Records for the exercise -
--------------------------------
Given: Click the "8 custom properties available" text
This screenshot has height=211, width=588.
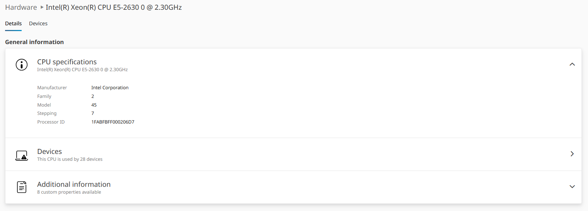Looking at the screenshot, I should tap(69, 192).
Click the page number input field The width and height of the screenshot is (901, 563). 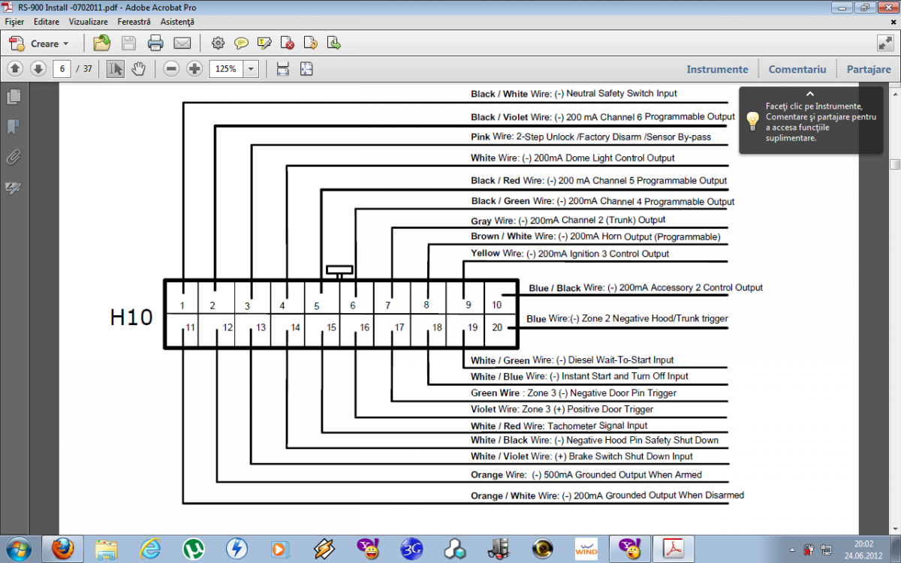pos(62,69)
--------------------------------
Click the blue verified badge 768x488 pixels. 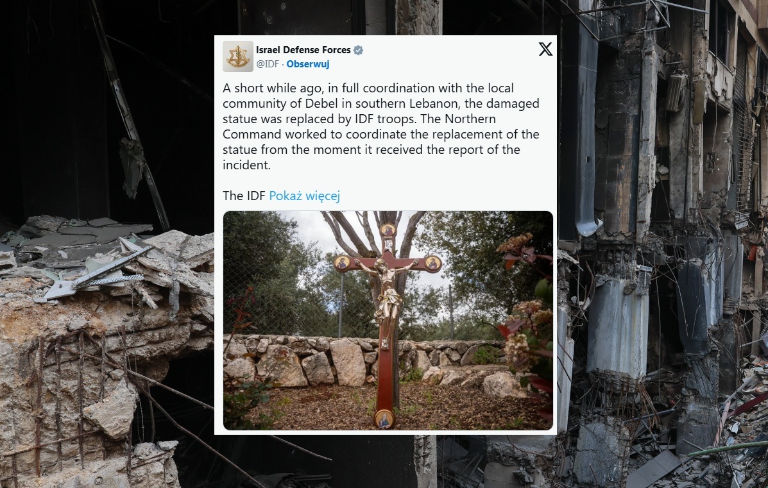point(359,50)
--------------------------------
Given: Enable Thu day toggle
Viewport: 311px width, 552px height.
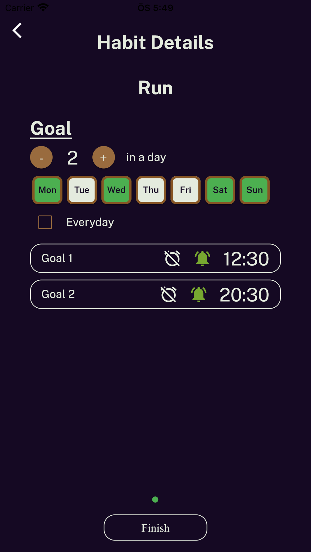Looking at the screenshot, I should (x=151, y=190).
--------------------------------
Task description -
Check each line above for the string "Given", then copy the ones that have it.

Final answer -
Given: Click the "8 custom properties available" text
Given: Enable Thu day toggle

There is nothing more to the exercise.